BEGIN INPUT RECORDS

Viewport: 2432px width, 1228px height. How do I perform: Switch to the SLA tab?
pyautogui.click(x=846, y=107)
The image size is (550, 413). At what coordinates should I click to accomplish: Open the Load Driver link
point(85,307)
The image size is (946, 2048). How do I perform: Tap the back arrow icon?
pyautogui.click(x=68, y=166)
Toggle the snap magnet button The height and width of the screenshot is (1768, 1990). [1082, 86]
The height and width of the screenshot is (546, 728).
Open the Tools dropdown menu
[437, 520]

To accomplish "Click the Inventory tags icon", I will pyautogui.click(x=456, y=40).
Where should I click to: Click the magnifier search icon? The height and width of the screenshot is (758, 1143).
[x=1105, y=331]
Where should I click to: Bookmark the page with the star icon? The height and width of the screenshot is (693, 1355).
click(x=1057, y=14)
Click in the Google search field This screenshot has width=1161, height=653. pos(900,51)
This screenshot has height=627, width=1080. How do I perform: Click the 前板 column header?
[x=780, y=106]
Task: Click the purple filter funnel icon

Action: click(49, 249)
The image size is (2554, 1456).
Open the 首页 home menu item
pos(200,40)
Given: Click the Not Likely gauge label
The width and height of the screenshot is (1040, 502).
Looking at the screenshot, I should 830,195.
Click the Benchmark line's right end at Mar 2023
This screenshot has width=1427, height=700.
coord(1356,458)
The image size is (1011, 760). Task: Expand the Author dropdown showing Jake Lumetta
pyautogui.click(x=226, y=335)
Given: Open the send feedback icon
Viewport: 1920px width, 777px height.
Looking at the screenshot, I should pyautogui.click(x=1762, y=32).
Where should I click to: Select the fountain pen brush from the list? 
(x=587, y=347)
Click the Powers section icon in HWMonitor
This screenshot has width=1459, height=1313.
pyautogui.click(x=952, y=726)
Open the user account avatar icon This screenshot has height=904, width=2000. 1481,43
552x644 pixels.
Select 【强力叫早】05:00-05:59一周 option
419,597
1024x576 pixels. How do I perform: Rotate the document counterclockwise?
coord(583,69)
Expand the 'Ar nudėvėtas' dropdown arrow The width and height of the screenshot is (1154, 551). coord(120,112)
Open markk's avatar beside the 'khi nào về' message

END INPUT RECORDS

GIVEN INSTRUCTION:
List every line above that contains the string "Select", matching case exactly.

EXERCISE OUTPUT:
Where should I click to: Select the fountain pen brush from the list? 
Select 【强力叫早】05:00-05:59一周 option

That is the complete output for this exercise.